在大肠杆菌（E.coli）K12中，仅dctA基因编码1个有氧条件下负责摄取四碳-二羧酸的转运蛋白[11]。该蛋白能否摄取四碳-2-羟基羧酸（如苹果酸）未见报道。细菌中存在一类以Na+或H+作为共转运阳离子驱动柠檬酸、苹果酸或乳酸等2-羟基羧酸摄取的转运蛋白（2-hydroxycarboxylic acid transporter，2-HCT）[12]。

作为四碳-2-羟基羧酸代表，苹果酸常用作2-HCT转运蛋白功能鉴定底物。如果大肠杆菌（E.coli）K12 dctA基因具有摄取苹果酸功能，获得该基因敲除突变株，对其他菌株来源2-HCT转运蛋白基因克隆与功能分析具有重要意义。因此，本研究利用λ Red重组系统[13]，通过基因敲除构建大肠杆菌四碳-二羧酸缺失突变株（E.coli ΔdctA），基于功能互补测试，鉴定DctA具有摄取苹果酸功能。该基因敲除突变株构建可为其他菌株来源2-HCT转运蛋白基因克隆与功能鉴定奠定基础。

1 材料与方法

1.1 材料

1.1.1 菌株、质粒和引物

主要菌株、质粒和引物如表1所示。

1.1.2 主要仪器

高速离心机（购自美国Thermo Scientific公司），超低温冰箱（购自美国Thermo Scientific公司），培养箱（购自上海志成生物公司），水浴锅（购自北京市永光明医疗仪器厂），电泳仪（购自北京六一生物科技有限公司），凝胶成像仪（购自美国SIM公司），pH计（购自德国Sartorius公司），高压灭菌锅（购自上海申安医疗器械厂），电转仪（购自德国Eppendorf公司），PCR仪（购自德国Eppendorf公司），分光光度计（购自天津市普瑞斯仪器有限公司）等。

1.1.3 主要试剂

200 bp DNA Ladder、 1 kb DNA Ladder、 Marker IV、RNaseA核糖核酸酶、IPTG（异丙基硫代-β-D-半乳糖苷））、X-gal（5-溴-4-氯-3-吲哚-β-D-半乳糖苷）购自天根生物公司。
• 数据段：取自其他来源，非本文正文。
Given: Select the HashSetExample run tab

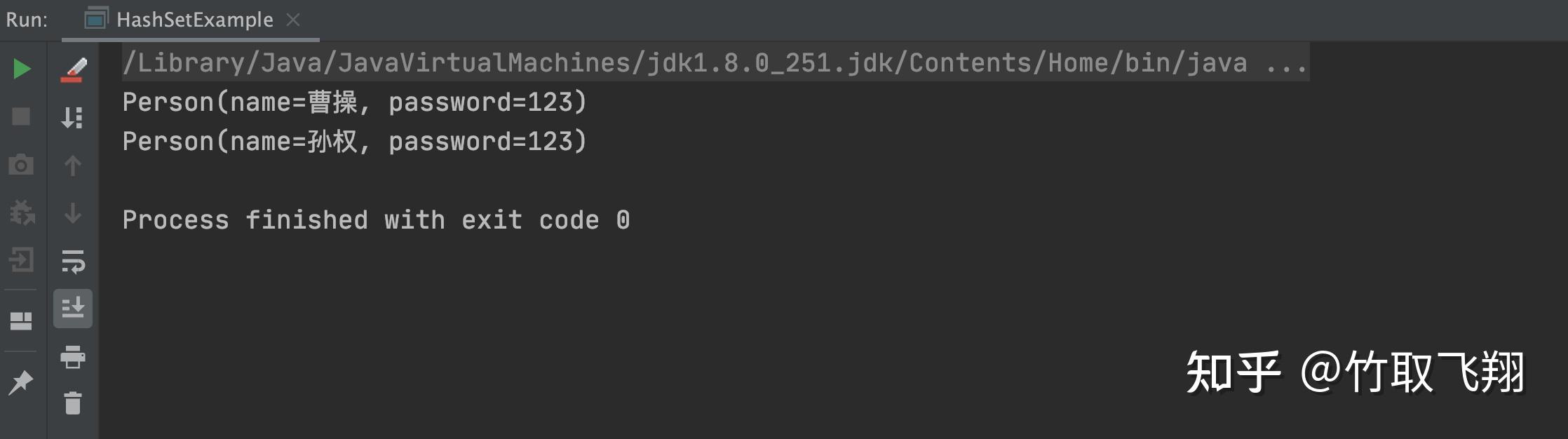Looking at the screenshot, I should click(194, 20).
Eco R I购自TaKaRa生物公司。琼脂糖凝胶DNA胶回收试剂盒购自Omega公司。ATP、EasypfuDNAPolymerase、dNTP、TaqDNAPolymerase、pEASY T3克隆试剂盒以及Trans1-T1感受态细胞购自北京全式金生物公司。氨苄青霉素、氯霉素、L-阿拉伯糖、L-苹果酸和葡萄糖购自Biotopped公司。试验所需引物合成与测序，均由北京华大基因公司完成。

1.1.5 培养基及诱导剂母液

LB培养基（1 L）：

胰蛋白胨10 g，酵母粉5 g，NaCl 10 g，pH 7，定容至1 L。

M9培养基：

① 5×M9培养基母液（200 mL）：Na2HPO4·7H2O 12.8 g；NaCl 0.5 g；NH4Cl 1 g；KH2PO43 g，115℃灭菌30 min；

②含0.2%葡萄糖M9培养基（1 L）：5×M9盐溶液200 mL；1 mol·L-1MgSO42 mL；1 mol·L-1CaCl20.1 mL；20%葡萄糖20 mL；无菌水定容至1 L。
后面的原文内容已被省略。